First note that it is wise to debug Winlogon on a remote machine, because it is considered to be part of the OS. If Winlogon crashes or the debugger screws it up the whole system is taken down. Remote debugging is shortly described in WinDbg. From A to Z! - "Remote Debugging with WinDbg" at slide 87. Basically you have to copy dbgsrv.exe, dbgeng.dll and dbghelp.dll to the remote machine, run dbgsrv.exe on a given port, and connect to that port with WinDbg. The additional trick here is that dbgsrv.exe should run as a service so one can connect to it even before any user logs on. There are two wonderful applications, namely Srvany.exe and Instrsrv.exe, that help you to achieve just that. Just follow the steps described here: How To Create a User-Defined Service. Once you set everything up you should see something like this in the registry of your target machine:

[HKEY_LOCAL_MACHINE\SYSTEM\CurrentControlSet\Services\DbgService]..
[HKEY_LOCAL_MACHINE\SYSTEM\CurrentControlSet\Services\DbgService\Parameters]
"Application"="C:\\dbgsrv\\dbgsrv.exe -t tcp:port=1222"

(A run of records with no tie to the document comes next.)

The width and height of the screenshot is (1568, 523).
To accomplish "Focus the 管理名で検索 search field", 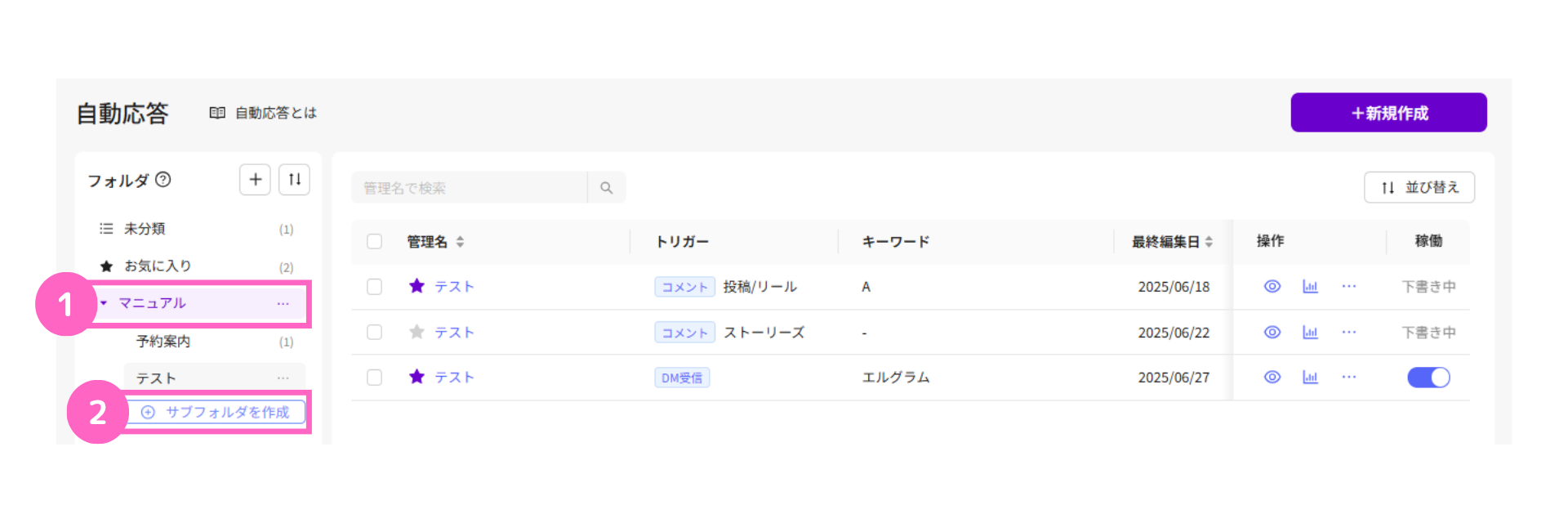I will pyautogui.click(x=470, y=188).
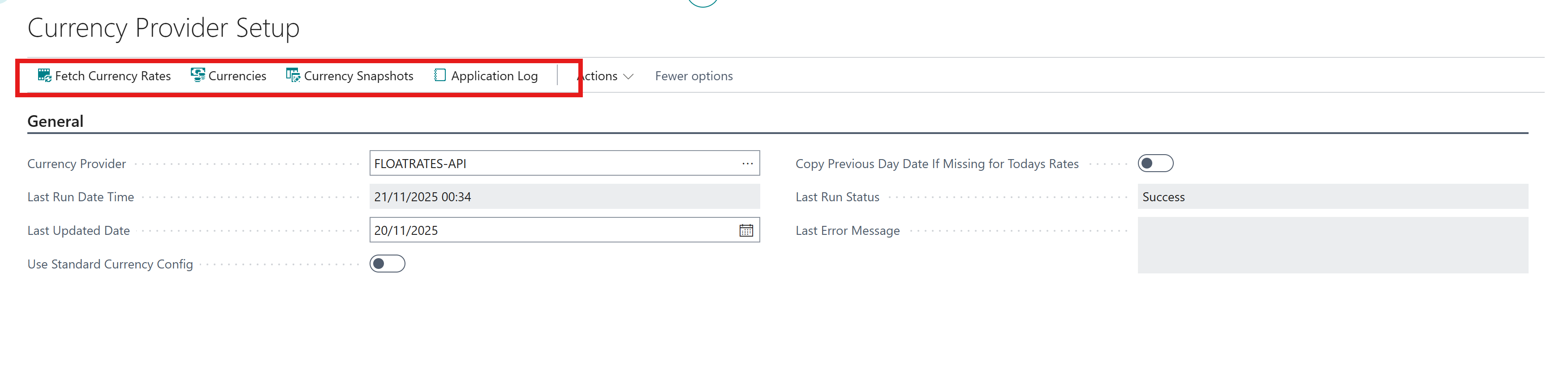Click the Application Log icon
Image resolution: width=1568 pixels, height=372 pixels.
(439, 75)
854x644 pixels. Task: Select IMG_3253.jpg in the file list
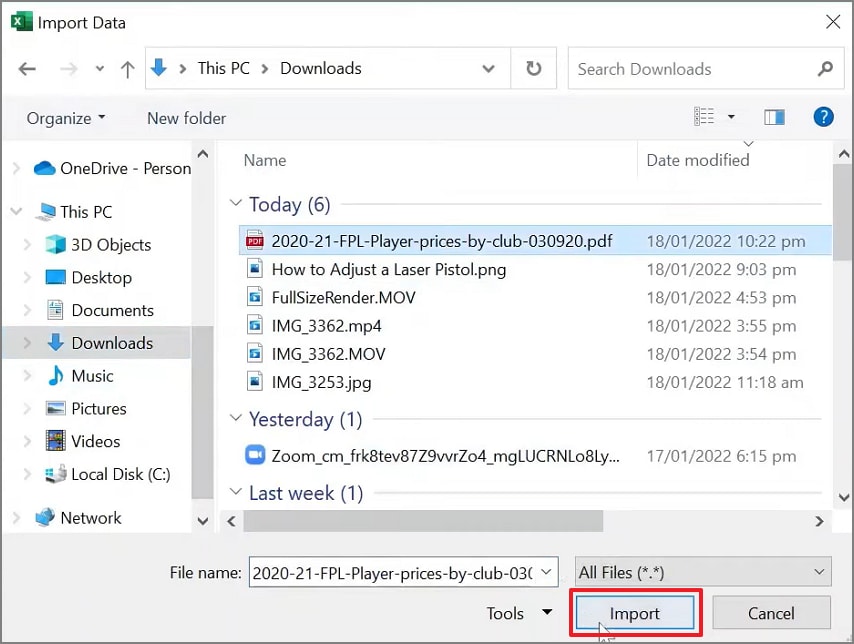(x=322, y=382)
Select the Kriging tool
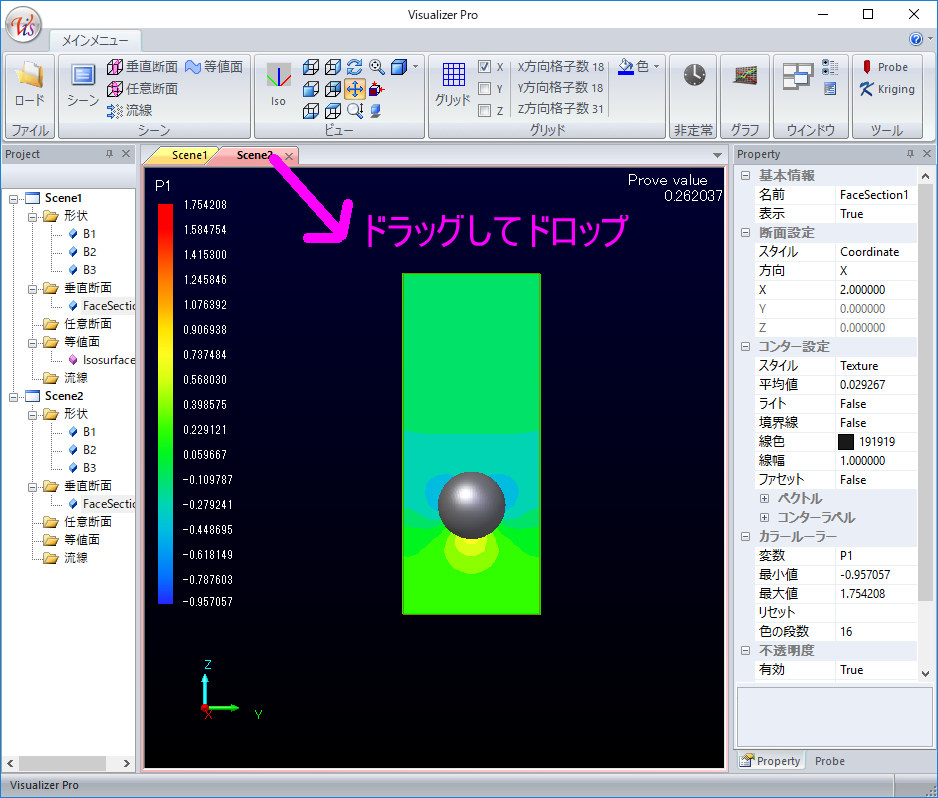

When you restart that machine dbgsrv.exe will be up and running waiting for WinDbg connections. Then attaching to Winlogon will be just one more click away..
Bottom line: I would only use the officially proposed solution with a kernel debugger if debugging a user mode application early in the boot process. In all other scenarios the above solution should yield more satisfactory results.

I hope this helps,
Robert

Thread: Brand New to Windbg - Need some basic answers

Jim Flanagan — Mon, 27 Jun 2011 15:57:33 +0200

Hi.. Just joined and am very new to Windbg..
I have a simple need and that is to monitor the calls
made from NTapm.sys into my system bios. I own
a logic analyzer that runs off of Windows 2000 and
was made back in '96 or so. My system uses the old
APM instead of the ACPI method of power management.
One thing that doesn't work correctly is automatic
shutdown of the analyzer hardware whent the 'Shutdown'
command is issued in Win 2000. This has bugged me for
some time. I'm sure that my bios has some incompatibility
with the NTapm.sys/HAL.dll calls and want to see if I can
track it down.

Is this doable by using the Windbg debugger? I simply want to
set breakpoints at the calls into the bios to trace the
register settings, etc. Any help that could be offered would
be appreciated.
thanks
Jim

Thread: Other forums - reply by: Tom Adams

Tom Adams — Sun, 26 Jun 2011 21:58:40 +0200

Awesome answer, very nice.

americancritic

Thread: WinDbg. From A to Z! - reply by: Tom Adams

Tom Adams — Sun, 26 Jun 2011 06:10:54 +0200

Windbg A-Z is amazing, I have never seen anything that can even come close to this. Thank You so very much.